The first scraping achieves perfectly, but when I launch the second scraping, I've got an ReactorNotRestartable error.
Here is my code (I've simplified the pedagogic speach and removed Quarto's elements) :
import scrapy
from scrapy.crawler import CrawlerProcess
import nest_asyncio
import json
Scrapy Class to scrap first page :
class ScraperQuotesToScrapeSpider(scrapy.Spider):
name = 'scraper_quotes_to_scrape'
allowed_domains = ['https://quotes.toscrape.com']
start_urls = ['https://quotes.toscrape.com/']
def parse(self, response):
quotes_elements = response.css('div.quote')
for quote_element in quotes_elements:
author = quote_element.css('small.author::text').get()
quote = quote_element.css('span.text::text').get()
tags = quote_element.css('div.tags a.tag::text').getall()
quotes = {
'author': author,
'quote': quote,
'tags': tags
}
yield quotes
Execution :
nest_asyncio.apply()
process = CrawlerProcess(
settings={
"FEEDS": {
"quotes.json": {"format": "json", "overwrite": "True"},
},
}
)
process.crawl(ScraperQuotesToScrapeSpider)
process.start()
Reading data :
with open('quotes.json', 'r') as f:
for line in f:
print (line)
Now, we modify the Scrapy Class to scrap same level pages :
class ScraperQuotesToScrapeSpider(scrapy.Spider):
name = 'scraper_quotes_to_scrape'
allowed_domains = ['quotes.toscrape.com']
start_urls = ['https://quotes.toscrape.com/']
def parse(self, response):
print("Processing ", response.url)
quotes_elements = response.css('div.quote')
for quote_element in quotes_elements:
author = quote_element.css('small.author::text').get()
quote = quote_element.css('span.text::text').get()
tags = quote_element.css('div.tags a.tag::text').getall()
quotes = {
'author': author,
'quote': quote,
'tags': tags
}
yield quotes
next_page = response.css('.next a::attr(href)').get()
# domain = self.start_urls[0][0:len(self.start_urls[0])-1]
# next_page = domain + next_page
# print("next page = ", next_page)
if next_page is not None:
yield response.follow(next_page, self.parse)
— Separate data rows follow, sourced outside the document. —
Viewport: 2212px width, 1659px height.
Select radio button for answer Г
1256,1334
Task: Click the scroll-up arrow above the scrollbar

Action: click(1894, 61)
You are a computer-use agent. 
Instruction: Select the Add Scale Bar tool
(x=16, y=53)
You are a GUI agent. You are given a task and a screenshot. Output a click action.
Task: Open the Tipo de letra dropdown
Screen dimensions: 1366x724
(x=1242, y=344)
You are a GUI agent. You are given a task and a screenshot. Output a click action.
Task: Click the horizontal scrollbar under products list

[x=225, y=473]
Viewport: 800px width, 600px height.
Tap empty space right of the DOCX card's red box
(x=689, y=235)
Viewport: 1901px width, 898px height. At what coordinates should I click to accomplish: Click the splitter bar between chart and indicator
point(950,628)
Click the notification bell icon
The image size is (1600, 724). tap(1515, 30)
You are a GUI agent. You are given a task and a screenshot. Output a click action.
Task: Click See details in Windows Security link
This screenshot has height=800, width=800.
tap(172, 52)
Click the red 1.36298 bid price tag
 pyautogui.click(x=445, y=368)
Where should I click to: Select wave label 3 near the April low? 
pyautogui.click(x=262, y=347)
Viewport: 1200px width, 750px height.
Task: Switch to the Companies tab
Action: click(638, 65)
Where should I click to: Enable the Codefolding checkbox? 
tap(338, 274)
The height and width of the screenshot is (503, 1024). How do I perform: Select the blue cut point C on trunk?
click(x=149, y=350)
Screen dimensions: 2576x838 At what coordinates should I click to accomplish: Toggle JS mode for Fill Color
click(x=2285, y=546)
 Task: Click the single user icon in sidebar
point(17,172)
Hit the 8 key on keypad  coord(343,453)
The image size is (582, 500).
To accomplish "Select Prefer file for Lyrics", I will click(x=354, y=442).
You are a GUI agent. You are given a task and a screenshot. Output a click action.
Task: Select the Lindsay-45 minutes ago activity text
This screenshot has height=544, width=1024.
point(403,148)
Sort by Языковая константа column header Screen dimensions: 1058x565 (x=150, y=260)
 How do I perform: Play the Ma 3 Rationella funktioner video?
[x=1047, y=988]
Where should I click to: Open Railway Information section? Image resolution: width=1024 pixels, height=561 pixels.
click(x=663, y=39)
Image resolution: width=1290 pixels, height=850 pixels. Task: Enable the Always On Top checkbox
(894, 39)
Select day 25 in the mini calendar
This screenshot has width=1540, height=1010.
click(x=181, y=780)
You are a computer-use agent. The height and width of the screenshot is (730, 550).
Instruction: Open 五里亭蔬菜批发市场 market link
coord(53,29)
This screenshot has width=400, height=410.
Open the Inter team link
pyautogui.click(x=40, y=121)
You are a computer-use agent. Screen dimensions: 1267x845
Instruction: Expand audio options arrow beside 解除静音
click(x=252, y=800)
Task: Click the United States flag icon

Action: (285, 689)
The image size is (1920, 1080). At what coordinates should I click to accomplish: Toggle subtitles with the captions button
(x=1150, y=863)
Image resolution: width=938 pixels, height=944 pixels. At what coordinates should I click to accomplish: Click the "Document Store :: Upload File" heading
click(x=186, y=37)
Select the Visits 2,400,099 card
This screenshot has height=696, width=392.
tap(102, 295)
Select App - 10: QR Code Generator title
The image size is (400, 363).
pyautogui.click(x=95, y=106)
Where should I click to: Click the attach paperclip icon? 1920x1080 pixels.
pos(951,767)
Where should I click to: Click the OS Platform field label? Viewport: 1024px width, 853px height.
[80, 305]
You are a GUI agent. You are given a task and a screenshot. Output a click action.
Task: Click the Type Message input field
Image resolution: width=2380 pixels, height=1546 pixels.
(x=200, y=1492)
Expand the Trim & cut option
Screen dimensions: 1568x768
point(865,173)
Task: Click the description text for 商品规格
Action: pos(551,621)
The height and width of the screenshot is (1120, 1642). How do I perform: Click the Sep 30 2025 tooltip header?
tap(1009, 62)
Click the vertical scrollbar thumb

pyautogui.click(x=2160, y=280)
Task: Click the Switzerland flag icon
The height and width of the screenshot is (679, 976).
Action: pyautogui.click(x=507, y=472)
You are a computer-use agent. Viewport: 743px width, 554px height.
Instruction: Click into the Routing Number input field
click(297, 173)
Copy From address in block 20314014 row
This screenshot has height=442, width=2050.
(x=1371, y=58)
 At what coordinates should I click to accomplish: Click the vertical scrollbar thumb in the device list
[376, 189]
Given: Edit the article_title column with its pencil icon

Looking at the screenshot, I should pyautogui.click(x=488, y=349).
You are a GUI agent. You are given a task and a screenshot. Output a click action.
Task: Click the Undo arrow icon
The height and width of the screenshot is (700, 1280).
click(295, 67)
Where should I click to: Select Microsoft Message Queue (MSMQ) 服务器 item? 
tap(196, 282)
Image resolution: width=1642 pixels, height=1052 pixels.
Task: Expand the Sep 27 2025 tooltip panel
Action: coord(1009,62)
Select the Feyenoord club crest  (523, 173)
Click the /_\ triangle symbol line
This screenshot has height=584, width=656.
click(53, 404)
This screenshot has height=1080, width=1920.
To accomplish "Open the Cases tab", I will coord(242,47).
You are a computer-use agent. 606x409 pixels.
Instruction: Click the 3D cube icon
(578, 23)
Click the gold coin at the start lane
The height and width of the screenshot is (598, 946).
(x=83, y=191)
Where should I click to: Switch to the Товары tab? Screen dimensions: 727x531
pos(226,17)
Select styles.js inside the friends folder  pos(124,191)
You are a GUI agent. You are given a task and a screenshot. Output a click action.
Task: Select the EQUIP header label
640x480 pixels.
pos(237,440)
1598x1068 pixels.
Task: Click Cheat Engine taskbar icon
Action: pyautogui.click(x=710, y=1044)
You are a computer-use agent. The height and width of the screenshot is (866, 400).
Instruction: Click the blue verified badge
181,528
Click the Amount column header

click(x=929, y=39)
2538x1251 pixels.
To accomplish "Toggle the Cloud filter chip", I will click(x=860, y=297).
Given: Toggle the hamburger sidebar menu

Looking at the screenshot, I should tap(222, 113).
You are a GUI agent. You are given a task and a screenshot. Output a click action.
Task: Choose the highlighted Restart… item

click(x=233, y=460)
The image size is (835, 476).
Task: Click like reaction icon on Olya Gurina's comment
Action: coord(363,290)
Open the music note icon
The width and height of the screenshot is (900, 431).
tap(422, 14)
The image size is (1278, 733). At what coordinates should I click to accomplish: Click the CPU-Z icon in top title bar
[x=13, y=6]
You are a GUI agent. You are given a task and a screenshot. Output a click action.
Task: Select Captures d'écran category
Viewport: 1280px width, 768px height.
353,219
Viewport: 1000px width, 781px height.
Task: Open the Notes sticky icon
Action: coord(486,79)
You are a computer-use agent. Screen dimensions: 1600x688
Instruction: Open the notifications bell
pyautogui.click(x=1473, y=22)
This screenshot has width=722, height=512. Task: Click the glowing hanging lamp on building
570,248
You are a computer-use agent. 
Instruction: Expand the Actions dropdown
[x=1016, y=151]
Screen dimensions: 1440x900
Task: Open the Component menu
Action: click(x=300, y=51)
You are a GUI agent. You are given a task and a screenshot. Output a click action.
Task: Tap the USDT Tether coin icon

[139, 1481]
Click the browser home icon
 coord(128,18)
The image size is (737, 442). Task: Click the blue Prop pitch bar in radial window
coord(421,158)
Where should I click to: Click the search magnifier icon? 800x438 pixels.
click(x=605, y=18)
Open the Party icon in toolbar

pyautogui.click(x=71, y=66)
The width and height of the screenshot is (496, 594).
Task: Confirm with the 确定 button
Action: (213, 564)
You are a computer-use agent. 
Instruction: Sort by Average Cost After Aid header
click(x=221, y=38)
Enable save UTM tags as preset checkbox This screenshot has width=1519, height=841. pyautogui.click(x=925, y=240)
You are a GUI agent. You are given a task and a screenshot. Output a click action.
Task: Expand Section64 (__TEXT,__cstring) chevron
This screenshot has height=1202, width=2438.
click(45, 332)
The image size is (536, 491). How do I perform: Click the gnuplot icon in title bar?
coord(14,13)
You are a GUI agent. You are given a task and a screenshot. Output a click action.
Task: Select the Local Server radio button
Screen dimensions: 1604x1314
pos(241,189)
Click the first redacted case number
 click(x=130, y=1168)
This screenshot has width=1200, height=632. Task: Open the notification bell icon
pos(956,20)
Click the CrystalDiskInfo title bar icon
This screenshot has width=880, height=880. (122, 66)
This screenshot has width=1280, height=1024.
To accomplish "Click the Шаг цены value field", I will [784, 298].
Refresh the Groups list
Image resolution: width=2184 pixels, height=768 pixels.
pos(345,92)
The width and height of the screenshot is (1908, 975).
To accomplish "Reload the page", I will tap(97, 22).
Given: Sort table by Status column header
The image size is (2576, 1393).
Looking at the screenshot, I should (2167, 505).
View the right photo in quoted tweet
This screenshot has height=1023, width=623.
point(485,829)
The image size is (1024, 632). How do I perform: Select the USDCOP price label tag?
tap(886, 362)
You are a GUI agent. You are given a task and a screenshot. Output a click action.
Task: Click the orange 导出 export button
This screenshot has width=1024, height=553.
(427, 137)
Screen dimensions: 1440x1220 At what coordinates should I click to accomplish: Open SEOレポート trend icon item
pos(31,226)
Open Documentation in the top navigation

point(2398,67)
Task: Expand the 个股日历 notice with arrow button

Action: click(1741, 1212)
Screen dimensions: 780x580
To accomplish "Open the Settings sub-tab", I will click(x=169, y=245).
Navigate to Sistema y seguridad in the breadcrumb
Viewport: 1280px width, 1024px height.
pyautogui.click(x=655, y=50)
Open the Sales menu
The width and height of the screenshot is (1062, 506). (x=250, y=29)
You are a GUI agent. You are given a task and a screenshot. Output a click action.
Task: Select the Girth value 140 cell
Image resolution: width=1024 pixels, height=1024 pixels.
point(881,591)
We launch the script and read outputed data :
nest_asyncio.apply()
process = CrawlerProcess(
settings={
"FEEDS": {
"quotes.json": {"format": "json", "overwrite": "True"},
},
}
)
process.crawl(ScraperQuotesToScrapeSpider)
process.start()
with open('quotes.json', 'r') as f:
for line in f:
print (line)
Here I get the ReactorNotRestartable error.
So my question is : how to stop the first spider instance after its execution ?
I imagine that I can't reuse it because I've changed the Scrapy class.
Then, I can't comment my first spider and its execution to render in a correct way my quarto page.
Finally, I think of killing the first spider process before launching my second spider, but I didn't find a proper way to do so (I imagined a simple process.stop() but no).